Stored items:
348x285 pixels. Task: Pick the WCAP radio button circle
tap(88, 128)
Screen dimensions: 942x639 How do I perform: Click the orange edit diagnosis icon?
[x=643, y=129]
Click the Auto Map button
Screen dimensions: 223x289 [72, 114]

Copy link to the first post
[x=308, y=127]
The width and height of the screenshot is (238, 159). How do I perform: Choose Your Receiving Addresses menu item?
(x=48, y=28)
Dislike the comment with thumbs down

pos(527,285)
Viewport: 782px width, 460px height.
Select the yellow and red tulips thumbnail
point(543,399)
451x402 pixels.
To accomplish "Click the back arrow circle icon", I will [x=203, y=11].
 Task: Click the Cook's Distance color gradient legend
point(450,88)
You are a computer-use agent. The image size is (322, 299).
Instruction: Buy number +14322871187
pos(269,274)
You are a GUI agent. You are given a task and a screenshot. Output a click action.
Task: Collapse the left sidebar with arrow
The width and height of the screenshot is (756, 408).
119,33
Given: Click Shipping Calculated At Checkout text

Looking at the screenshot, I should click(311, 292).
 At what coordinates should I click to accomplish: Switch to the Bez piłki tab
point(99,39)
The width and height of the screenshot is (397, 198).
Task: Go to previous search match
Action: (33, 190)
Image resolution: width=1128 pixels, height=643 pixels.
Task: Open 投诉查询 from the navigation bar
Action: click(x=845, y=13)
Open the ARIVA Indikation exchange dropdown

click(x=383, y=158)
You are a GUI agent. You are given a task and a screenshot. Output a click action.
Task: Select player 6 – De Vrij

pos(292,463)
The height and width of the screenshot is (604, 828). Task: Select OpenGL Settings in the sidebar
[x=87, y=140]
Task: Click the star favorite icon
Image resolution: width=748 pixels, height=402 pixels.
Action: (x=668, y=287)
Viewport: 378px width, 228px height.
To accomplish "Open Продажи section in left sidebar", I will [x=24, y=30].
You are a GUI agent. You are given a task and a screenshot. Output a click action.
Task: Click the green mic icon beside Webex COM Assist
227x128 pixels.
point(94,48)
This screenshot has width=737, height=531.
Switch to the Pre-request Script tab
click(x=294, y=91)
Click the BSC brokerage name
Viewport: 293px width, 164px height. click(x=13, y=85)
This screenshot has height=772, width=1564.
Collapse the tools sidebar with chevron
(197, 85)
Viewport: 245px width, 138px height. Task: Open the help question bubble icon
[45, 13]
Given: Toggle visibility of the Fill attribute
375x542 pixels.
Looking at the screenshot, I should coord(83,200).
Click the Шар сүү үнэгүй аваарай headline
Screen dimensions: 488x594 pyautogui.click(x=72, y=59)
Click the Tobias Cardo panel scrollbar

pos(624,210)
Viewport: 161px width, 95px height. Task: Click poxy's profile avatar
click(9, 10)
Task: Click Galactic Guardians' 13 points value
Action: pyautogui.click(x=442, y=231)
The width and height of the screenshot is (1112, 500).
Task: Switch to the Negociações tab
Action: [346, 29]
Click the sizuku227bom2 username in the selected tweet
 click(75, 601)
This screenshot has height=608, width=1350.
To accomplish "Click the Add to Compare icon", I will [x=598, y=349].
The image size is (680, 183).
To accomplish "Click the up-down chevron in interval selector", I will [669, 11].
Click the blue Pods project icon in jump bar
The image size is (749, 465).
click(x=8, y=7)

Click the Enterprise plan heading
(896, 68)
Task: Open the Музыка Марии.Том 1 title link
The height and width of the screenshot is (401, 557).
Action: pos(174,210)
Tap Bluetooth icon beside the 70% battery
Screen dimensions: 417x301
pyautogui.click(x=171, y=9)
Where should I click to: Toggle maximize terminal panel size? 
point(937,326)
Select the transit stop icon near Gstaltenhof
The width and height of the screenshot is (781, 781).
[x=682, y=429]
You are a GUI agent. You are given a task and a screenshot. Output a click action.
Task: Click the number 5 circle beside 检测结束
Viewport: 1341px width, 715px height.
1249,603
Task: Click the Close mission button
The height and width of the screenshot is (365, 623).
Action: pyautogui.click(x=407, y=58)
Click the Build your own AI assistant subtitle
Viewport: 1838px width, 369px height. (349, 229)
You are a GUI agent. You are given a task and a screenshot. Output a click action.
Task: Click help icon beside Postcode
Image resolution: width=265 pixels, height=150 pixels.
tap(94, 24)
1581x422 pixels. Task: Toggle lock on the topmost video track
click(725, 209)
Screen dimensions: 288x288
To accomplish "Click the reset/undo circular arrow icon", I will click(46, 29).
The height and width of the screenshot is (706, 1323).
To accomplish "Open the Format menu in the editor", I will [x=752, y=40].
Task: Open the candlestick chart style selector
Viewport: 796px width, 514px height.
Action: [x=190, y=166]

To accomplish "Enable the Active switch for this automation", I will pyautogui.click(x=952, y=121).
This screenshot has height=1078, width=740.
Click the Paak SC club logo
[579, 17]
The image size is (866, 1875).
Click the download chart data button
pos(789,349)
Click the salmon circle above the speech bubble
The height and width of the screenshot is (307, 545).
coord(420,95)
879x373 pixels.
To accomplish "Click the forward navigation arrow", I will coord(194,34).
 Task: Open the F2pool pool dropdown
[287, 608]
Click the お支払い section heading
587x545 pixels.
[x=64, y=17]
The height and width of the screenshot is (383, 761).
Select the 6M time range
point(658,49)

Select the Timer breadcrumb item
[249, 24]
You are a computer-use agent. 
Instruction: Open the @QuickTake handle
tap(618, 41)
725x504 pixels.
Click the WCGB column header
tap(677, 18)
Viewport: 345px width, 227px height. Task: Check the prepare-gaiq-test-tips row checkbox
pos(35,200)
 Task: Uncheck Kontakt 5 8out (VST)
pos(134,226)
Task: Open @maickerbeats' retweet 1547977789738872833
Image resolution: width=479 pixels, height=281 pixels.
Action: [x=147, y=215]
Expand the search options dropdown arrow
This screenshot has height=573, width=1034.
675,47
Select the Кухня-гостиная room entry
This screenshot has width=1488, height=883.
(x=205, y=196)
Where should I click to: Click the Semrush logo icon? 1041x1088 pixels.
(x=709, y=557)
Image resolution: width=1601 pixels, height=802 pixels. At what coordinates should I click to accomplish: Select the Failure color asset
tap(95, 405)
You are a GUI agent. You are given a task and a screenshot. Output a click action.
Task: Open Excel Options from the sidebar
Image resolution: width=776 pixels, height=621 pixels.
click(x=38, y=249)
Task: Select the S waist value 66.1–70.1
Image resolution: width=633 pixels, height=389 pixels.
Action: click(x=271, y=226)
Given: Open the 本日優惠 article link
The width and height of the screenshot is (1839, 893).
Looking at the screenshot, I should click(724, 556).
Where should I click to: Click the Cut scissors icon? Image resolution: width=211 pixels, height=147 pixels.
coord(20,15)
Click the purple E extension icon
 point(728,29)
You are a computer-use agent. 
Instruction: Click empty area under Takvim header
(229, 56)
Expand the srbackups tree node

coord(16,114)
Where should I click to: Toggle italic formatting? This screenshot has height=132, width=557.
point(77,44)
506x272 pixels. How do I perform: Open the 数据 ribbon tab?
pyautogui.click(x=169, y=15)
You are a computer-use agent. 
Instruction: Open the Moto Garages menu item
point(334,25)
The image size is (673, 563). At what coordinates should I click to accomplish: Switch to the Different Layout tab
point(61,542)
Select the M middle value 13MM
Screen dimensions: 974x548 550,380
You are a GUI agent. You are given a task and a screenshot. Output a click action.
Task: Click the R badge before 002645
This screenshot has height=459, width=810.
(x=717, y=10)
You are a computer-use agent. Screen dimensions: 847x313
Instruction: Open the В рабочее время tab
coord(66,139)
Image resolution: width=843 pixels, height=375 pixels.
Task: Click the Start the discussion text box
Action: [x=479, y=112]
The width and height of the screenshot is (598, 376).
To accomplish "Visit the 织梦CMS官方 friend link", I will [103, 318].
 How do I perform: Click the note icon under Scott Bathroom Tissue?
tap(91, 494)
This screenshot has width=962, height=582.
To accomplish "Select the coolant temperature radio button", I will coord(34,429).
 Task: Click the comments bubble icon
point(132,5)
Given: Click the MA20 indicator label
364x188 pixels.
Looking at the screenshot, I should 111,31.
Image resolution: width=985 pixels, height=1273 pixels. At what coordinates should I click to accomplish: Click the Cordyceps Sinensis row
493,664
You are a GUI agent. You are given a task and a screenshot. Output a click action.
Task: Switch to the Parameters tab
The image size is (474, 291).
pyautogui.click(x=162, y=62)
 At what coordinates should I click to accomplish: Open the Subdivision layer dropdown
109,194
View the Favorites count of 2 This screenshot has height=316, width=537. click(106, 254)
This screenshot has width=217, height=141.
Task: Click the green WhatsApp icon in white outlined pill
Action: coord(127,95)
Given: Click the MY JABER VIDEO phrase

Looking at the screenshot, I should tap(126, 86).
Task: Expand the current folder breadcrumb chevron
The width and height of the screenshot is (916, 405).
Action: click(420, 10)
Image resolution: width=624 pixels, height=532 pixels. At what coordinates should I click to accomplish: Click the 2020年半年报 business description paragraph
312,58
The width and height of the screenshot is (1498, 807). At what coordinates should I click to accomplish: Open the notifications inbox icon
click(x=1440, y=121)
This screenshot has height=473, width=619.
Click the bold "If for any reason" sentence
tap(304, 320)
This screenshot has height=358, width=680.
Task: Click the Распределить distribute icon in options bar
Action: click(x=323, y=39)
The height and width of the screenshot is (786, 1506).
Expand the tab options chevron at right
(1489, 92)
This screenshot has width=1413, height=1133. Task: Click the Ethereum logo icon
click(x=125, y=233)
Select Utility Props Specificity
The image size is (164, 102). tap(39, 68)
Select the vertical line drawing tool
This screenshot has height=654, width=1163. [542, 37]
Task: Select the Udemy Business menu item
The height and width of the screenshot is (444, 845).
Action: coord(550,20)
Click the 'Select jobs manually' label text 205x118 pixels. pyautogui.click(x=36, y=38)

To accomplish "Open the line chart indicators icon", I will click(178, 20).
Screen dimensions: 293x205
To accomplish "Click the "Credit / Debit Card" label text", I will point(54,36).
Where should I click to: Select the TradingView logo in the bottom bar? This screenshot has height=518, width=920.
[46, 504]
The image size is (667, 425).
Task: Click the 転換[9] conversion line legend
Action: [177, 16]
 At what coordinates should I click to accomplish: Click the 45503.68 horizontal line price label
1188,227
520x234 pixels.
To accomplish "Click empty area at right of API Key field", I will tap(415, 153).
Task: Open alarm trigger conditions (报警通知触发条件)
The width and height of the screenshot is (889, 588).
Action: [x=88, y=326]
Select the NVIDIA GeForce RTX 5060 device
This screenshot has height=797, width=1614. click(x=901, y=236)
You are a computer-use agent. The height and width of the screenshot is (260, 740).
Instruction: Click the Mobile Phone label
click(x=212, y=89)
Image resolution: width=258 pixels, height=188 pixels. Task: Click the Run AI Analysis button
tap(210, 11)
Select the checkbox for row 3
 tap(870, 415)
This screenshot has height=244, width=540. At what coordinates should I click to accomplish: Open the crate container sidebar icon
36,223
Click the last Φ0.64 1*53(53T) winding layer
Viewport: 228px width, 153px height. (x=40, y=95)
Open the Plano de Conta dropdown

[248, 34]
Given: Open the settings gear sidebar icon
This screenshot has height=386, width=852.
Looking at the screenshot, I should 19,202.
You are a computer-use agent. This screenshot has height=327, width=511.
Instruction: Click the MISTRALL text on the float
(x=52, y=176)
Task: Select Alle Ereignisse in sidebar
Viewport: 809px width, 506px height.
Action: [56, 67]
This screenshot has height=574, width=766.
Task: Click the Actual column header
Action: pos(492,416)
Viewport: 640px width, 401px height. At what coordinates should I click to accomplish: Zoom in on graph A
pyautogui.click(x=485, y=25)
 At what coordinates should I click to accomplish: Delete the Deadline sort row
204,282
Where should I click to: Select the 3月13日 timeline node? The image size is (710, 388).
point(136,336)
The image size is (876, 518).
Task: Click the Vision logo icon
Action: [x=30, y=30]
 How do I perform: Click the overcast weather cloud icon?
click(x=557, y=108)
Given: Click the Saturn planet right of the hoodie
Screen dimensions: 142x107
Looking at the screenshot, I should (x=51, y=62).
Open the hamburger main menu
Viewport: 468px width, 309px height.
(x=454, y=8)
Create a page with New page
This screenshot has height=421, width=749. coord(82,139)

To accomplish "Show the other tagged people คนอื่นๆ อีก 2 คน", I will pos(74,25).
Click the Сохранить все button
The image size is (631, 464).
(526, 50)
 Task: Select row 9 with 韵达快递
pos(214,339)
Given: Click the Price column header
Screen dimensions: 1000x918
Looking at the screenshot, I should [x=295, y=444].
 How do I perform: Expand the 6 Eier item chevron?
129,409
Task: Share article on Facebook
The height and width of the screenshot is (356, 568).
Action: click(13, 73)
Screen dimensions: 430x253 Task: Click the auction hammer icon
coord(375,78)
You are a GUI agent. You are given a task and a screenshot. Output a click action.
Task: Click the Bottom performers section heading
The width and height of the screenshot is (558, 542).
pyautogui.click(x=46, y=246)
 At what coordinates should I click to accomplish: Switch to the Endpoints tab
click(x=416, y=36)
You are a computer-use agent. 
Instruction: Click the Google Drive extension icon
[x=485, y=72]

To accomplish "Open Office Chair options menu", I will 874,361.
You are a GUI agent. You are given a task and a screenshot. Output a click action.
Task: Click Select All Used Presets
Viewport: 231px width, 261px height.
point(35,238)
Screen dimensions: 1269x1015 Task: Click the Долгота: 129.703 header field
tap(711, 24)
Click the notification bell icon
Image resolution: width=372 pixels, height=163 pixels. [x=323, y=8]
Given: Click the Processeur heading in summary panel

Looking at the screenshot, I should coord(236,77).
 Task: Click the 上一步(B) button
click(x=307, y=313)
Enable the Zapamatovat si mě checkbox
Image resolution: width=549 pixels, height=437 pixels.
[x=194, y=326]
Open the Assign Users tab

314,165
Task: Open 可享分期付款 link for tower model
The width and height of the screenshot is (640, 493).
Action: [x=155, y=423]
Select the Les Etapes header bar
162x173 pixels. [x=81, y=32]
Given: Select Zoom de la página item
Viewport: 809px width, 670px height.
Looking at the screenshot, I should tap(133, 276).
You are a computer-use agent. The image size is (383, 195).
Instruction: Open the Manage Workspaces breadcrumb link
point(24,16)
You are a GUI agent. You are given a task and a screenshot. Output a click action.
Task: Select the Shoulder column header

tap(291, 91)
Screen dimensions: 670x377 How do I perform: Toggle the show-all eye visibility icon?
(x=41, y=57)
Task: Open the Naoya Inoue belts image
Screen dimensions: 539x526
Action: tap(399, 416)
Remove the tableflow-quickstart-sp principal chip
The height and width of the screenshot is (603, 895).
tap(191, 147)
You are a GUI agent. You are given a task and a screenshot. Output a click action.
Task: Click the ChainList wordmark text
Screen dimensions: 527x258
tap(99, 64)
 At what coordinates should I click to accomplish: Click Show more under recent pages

Work item
Some lines in the data above hold the string "left". Find and copy each of them.

Answer for this exercise
Task: Collapse the left sidebar with arrow
To accomplish "Open Продажи section in left sidebar", I will [x=24, y=30].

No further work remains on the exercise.